Unlocking Ancient Secrets: New Bacteriophage Structure Offers Hope in Fight Against Antibiotic Resistance
A team led by Ōtākou Whakaihu Waka has unveiled a detailed structural map of a bacteriophage – a virus that infects bacteria - providing crucial insights into their potential as a weapon against increasingly drug-resistant infections. The research, published in Science Advances, focuses on Bas63, a bacteriophage targeting E. coli.
“Bacteriophages represent a tremendously exciting avenue for researchers seeking alternatives to traditional antibiotics,” explains Dr. James Hodgkinson-bean, lead author and recent PhD graduate from the Department of Microbiology and Immunology. “Their ability to selectively target and eliminate specific bacteria, without harming human or animal cells, makes them ideal candidates for ‘phage therapy’ – a promising approach to combatting infections resistant to multiple drugs.”
The study utilized advanced 3D analysis to reveal the intricate mechanics of the phage’s tail, the structure it uses to infect bacterial cells. Understanding this process is key to optimizing phage selection for therapeutic applications and interpreting observed behaviors in laboratory settings.
Associate Professor Mihnea Bostina, senior author from Otago’s Department of Microbiology and Immunology, emphasizes the growing importance of this research. “With antibiotic resistance escalating and global food security threatened by plant pathogens, bacteriophages offer a vital alternative. This detailed structural blueprint will accelerate the rational design of phage-based solutions for a wide range of applications,from treating infections to controlling biofilms in food processing and water purification.”
Beyond practical applications, the team’s findings offer a fascinating glimpse into the deep history of life on Earth.

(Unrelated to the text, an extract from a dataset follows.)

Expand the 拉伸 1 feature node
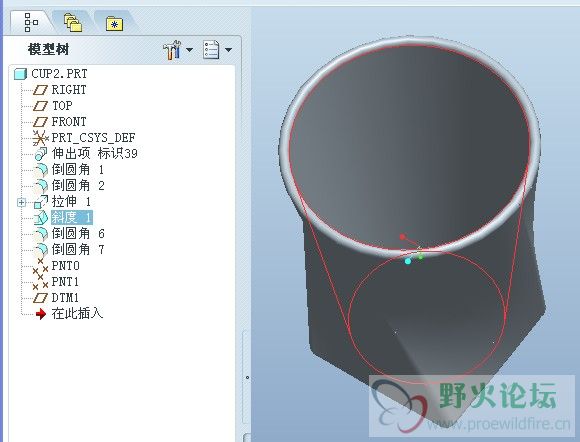The image size is (580, 442). tap(21, 202)
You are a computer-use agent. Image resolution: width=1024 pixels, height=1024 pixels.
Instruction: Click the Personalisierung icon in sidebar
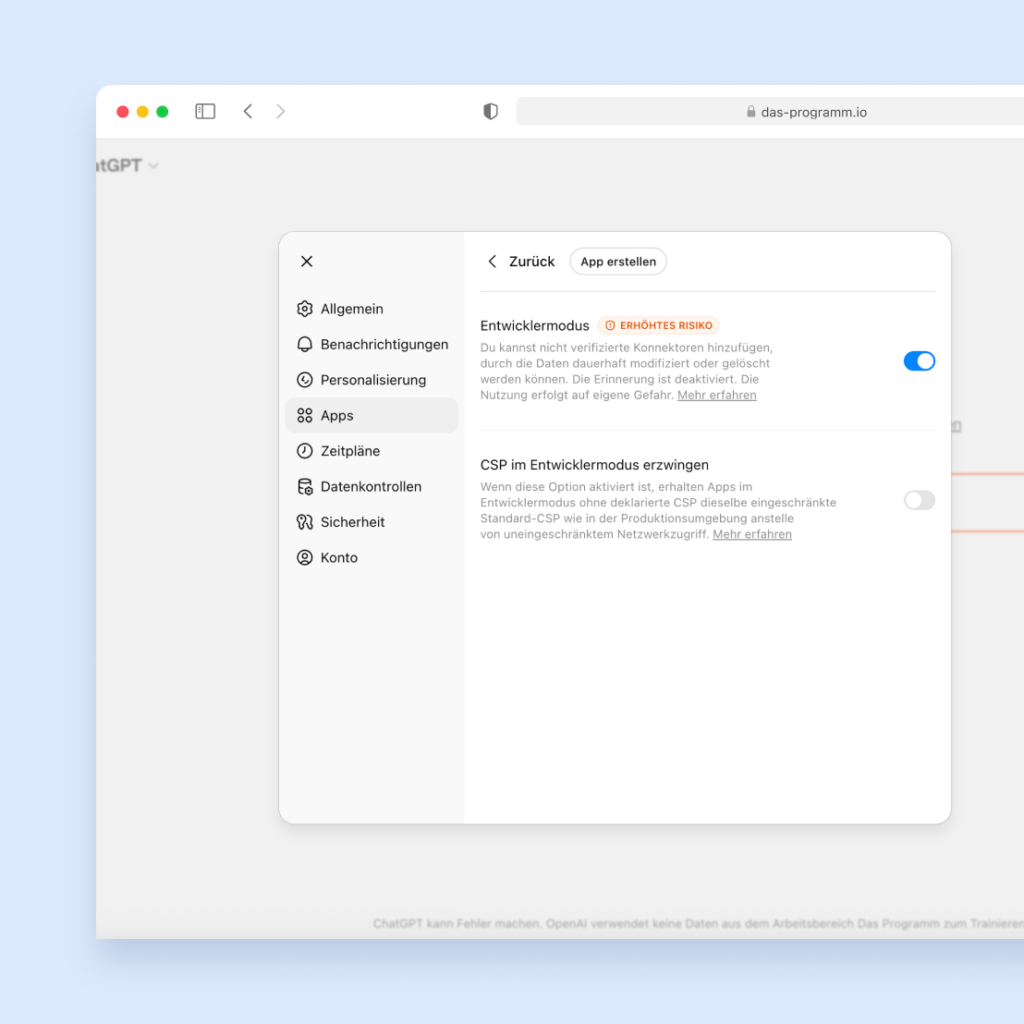pyautogui.click(x=305, y=380)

The 3D data reveals unique structural features – including rare whisker-collar connections, hexamer decoration proteins, and diverse tail fibers – that provide clues to viral evolution.
“while DNA is often used to trace evolutionary relationships in complex organisms, the three-dimensional structure of a virus is a more powerful tool for understanding its ancient origins,” says Dr. Hodgkinson-Bean. “Our analysis revealed connections to viruses previously thought to be distantly related,even linking bacteriophages to the Herpes virus family – a relationship stretching back billions of years,to a time before multicellular life even existed.”

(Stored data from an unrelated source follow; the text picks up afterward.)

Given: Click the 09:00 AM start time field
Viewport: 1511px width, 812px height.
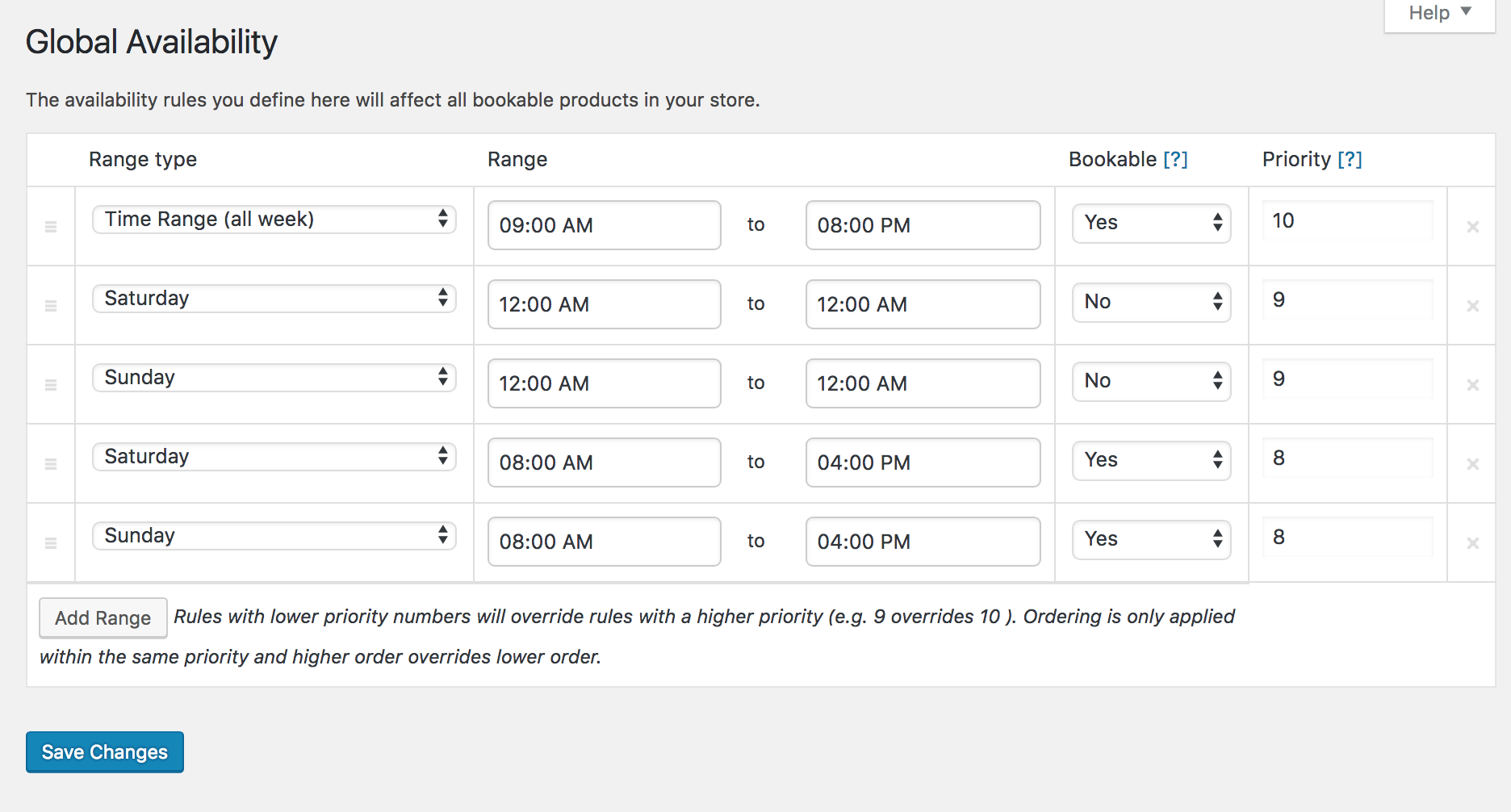Looking at the screenshot, I should (604, 225).
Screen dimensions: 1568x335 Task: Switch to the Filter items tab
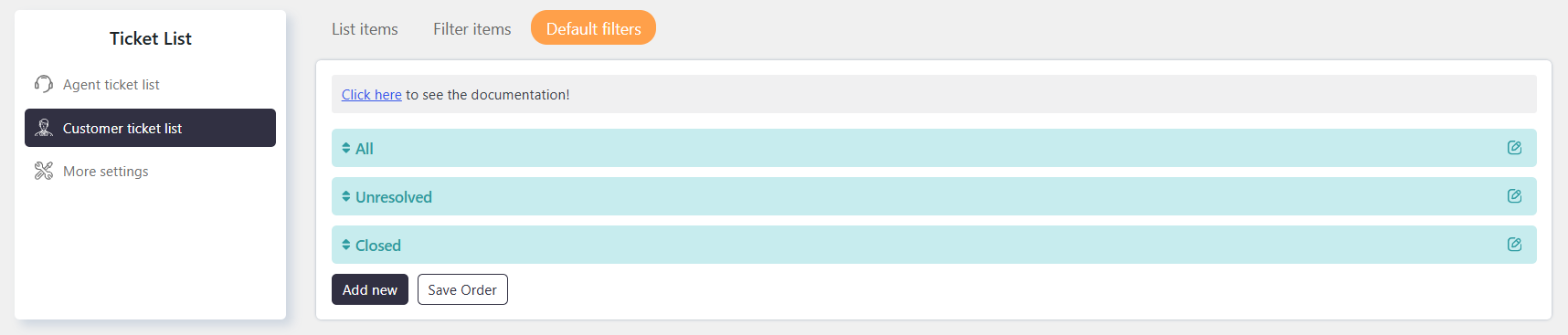click(x=472, y=29)
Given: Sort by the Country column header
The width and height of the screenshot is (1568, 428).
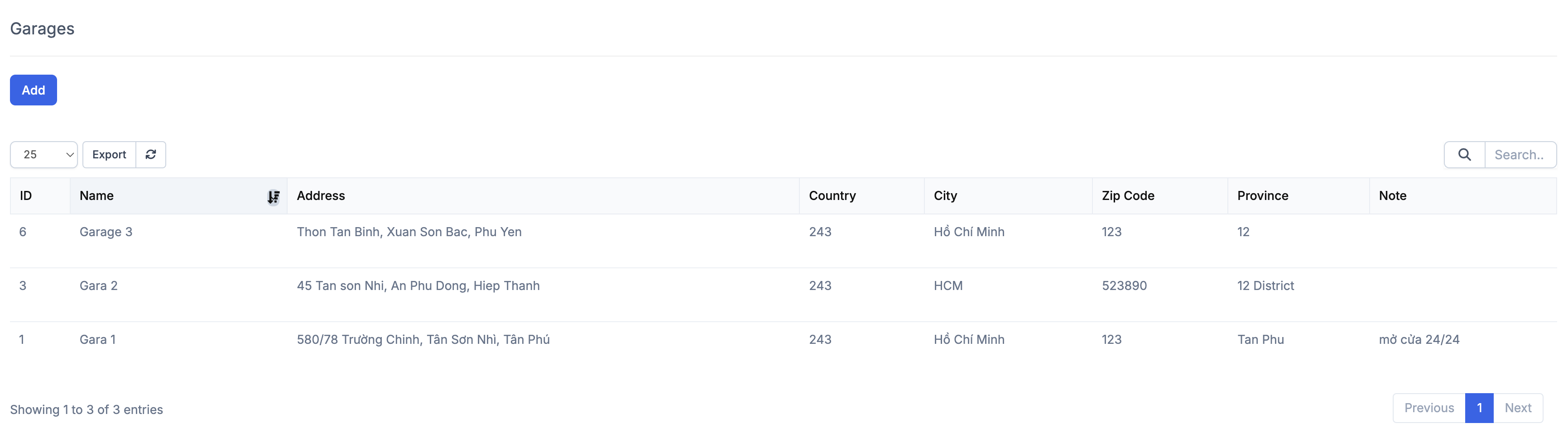Looking at the screenshot, I should (832, 196).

He adds, with a sense of wonder, “Looking at bacteriophage structure is like looking at living fossils, primordial beings. It’s truly a beautiful concept.”
This research builds upon the team’s previous work, recently published in nature Communications, detailing the structure of bacteriophages impacting potato diseases, further solidifying their position at the forefront of phage research. The detailed structural data generated by this work also holds potential beyond the scientific realm, inspiring creativity in fields like art, animation, and education.